Ho introduces 18-year-old Jane first, in a moment of queer awakening. “We sat on the piano bench like that, just exploring each other with our lips,” the character enthuses. “Was that allowed? I didn’t care. I was kissing Ping, and she was kissing me back.” The thrill, however, is complicated when Jane’s father, who has left the family, reveals the reason: a similar awakening of his own. “My daughter. My dear daughter,” he laments. “I didn’t know this would happen.… I care for him. Very much.… And he cares for me.”
In Fiona and Jane, lovers and absent fathers abound; this is a book about coming-of-age, after all. At the same time, such figures never occupy the center of the narrative. If Ho’s secondary characters—the con artist who drains Fiona’s bank account, the lover Jane nicknames Ed because of his erectile dysfunction—do leave marks, the two women remain at the heart of things, their drunken nights together punctuated with laughter and green bottles of soju.
This review also appeared in the Monday Book Review Newsletter, sent to your inbox every week.
SIGN UP
The collection shifts between them in a sequence of fragmented timelines, capturing the tender heart of their relationship. “If not for Jane,” Ho writes of Fiona’s early acclimatization to Los Angeles, “her loneliness might have been unbearable. Her parents were from Taiwan, too, but Jane was born here, in California. She spoke crooked Mandarin, learned from weekend Chinese school. Jane’s tonal accents were often mixed up and off-key, a funny song that made Fiona giggle.”

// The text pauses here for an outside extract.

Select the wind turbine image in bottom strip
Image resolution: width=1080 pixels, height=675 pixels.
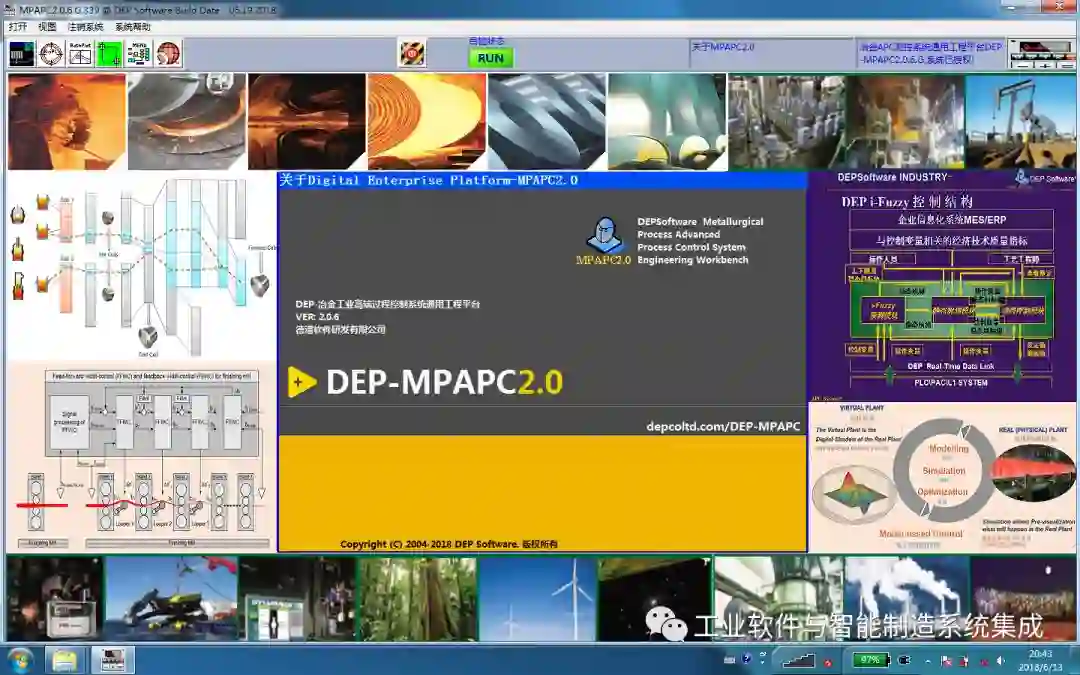click(x=538, y=598)
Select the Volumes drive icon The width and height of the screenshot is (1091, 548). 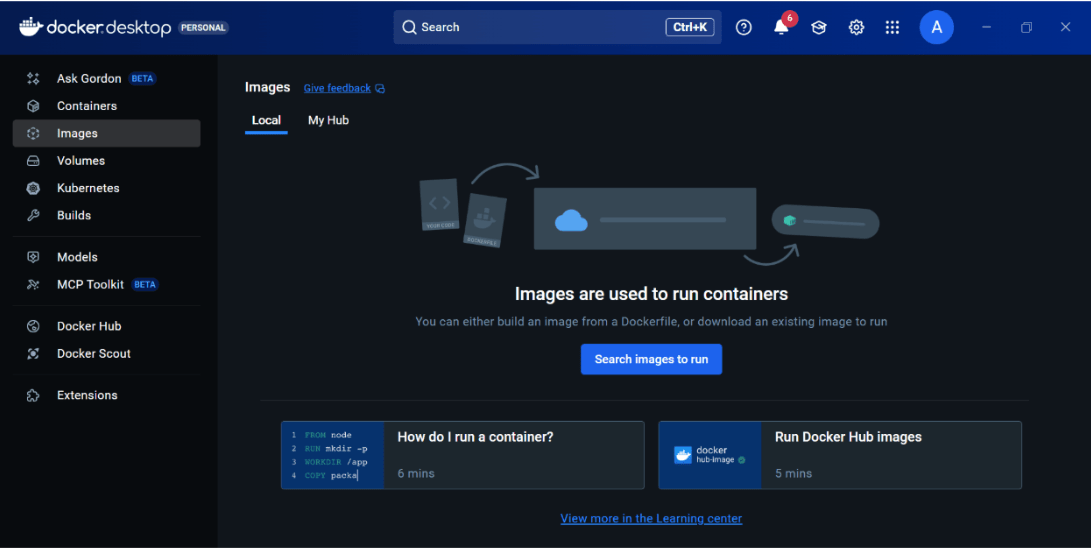33,161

By choosing to move forward and back in time, Ho creates a coming-of-age experience that feels searingly true to life. The stories are each distinct, finding purchase in individual moments. Yet they also work together, building an emotional arc that allows Ho to address a much deeper question: How do you return to the people who love you when you know you will disappoint them?
The story “Korean Boys I’ve Loved” catalogs the essential encounters many young women accumulate as they assimilate their desires. “If you really want to know the truth,” Jane confides, “Won Kim was the only Korean boy I’d ever really loved, just don’t tell him I said so. Back in high school, we were both closeted as hell, but maybe some part inside each of us sensed it in the other and that was why we clung together.… He came out first, then me, a few years later.”

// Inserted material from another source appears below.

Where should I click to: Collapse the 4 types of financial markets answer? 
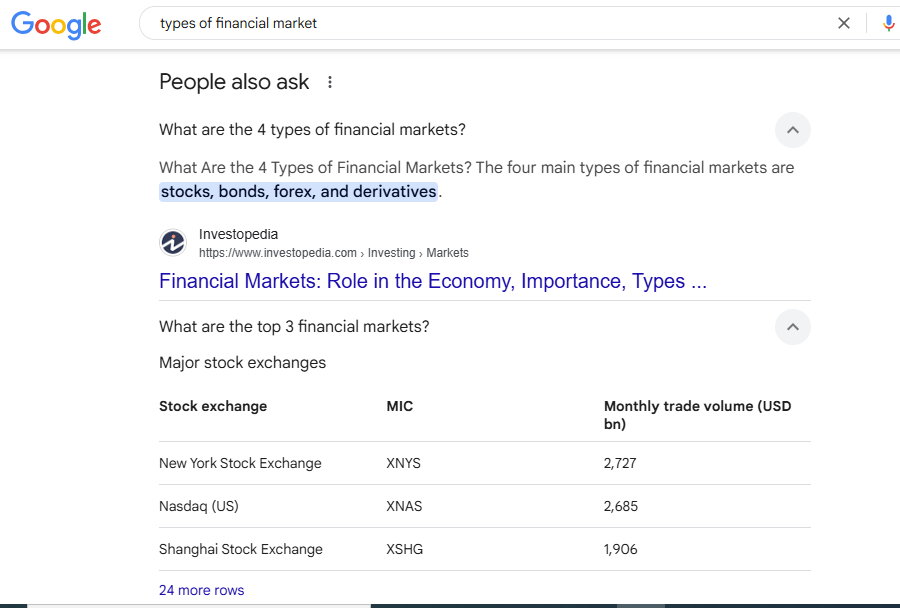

It’s a dynamic Ho complicates marvelously in the following story, “Doppelgängers,” which deals with the racial microaggressions inextricably woven into the women’s dating experiences. There, a man asks Fiona where she’s from. “LA,” she answers, to which he counters, “But where are you from, from? Originally, I mean.” When she finally says that she is Taiwanese, he tells her about his favorite Thai restaurant. “I love their pad see ew and tom yum soup,” he says. “I can eat it all at level-five spicy.”

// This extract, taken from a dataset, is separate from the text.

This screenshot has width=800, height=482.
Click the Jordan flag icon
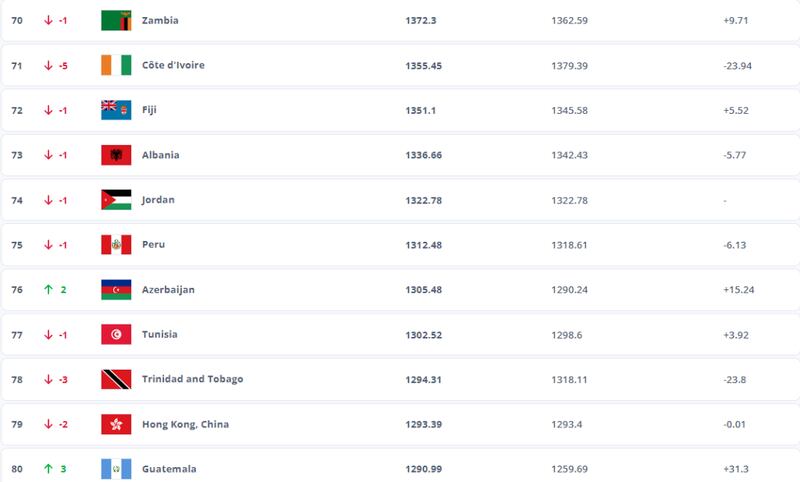116,200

Here we get Ho’s keen social eye and dry wit. “Cool,” Fiona says. “Good for you.”
Perhaps Ho’s greatest accomplishment (among the many joyous subversions of Fiona and Jane) is her rejection of stereotype. In a recent essay in Harper’s Bazaar, she argues for “Asian American mediocrity,” citing the reality show Bling Empire as a rare display of ordinariness.
“Because there are fewer stories about Asian-Americans in mainstream media than the vast array of white stories,” she writes there, “the works that do emerge inevitably endure harsher pressures of judgment from the communities they seek to represent.” The problem, Ho continues, is that this doesn’t allow space for “the messy stuff of being human, a privilege the white majority has always enjoyed playing out on screen without fear of casting embarrassment onto the entire race.”
In Fiona and Jane, Ho corrects for that. Jane opts not to attend college and manages apartment complexes for a living. Fiona graduates from UC Berkeley but drops out of law school. The friends’ major breakthroughs revolve around secrets and vulnerabilities.
“I was trying to protect you—” Jane tells Fiona at one point.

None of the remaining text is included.